How to Mitigate CVE-2026-46812
Immediate Actions Required
- Apply the Oracle Critical Patch Update from June 2026 to all OAM 12.2.1.4.0 and 14.1.2.1.0 deployments. See the Oracle Security Alert.
- Inventory all Fusion Middleware applications that consume OAM authentication and prioritize patching for internet-facing instances first.
- Review OAM administrative and policy change logs since the publication date for unauthorized modifications.
Patch Information
Oracle addressed CVE-2026-46812 in the June 2026 Critical Patch Update. Administrators should download and apply the patch bundle referenced in the Oracle Security Alert for versions 12.2.1.4.0 and 14.1.2.1.0. Restart affected OAM managed servers after patching and validate authentication flows in a non-production environment before promoting changes.
Workarounds
- Restrict access to OAM Authentication Engine endpoints at the reverse proxy or WAF tier, blocking requests with off-domain referrers where feasible.
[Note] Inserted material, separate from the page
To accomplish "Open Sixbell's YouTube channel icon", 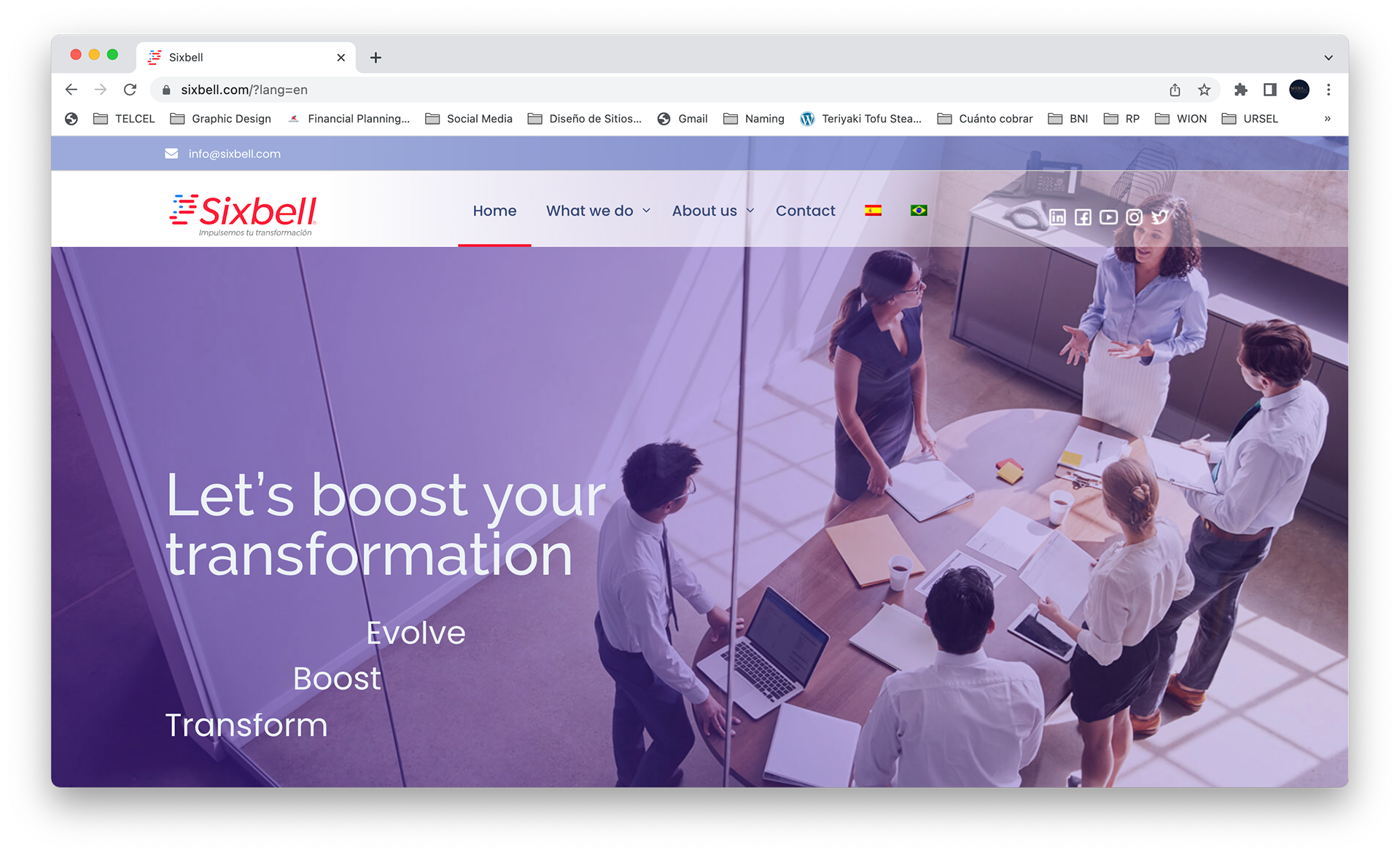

- Enforce strict same-site cookie attributes and CSRF protections on OAM front-channel endpoints to reduce the impact of user-interaction-driven attacks.
- User awareness training to reduce the likelihood that authenticated users click on untrusted links targeting OAM endpoints.
# Example: block off-domain referrers to OAM endpoints at an NGINX reverse proxy
location /oam/ {
if ($http_referer !~* ^https?://(.*\.)?example\.com/) {
return 403;
}
proxy_pass http://oam_backend;
}
Disclaimer: This content was generated using AI. While we strive for accuracy, please verify critical information with official sources.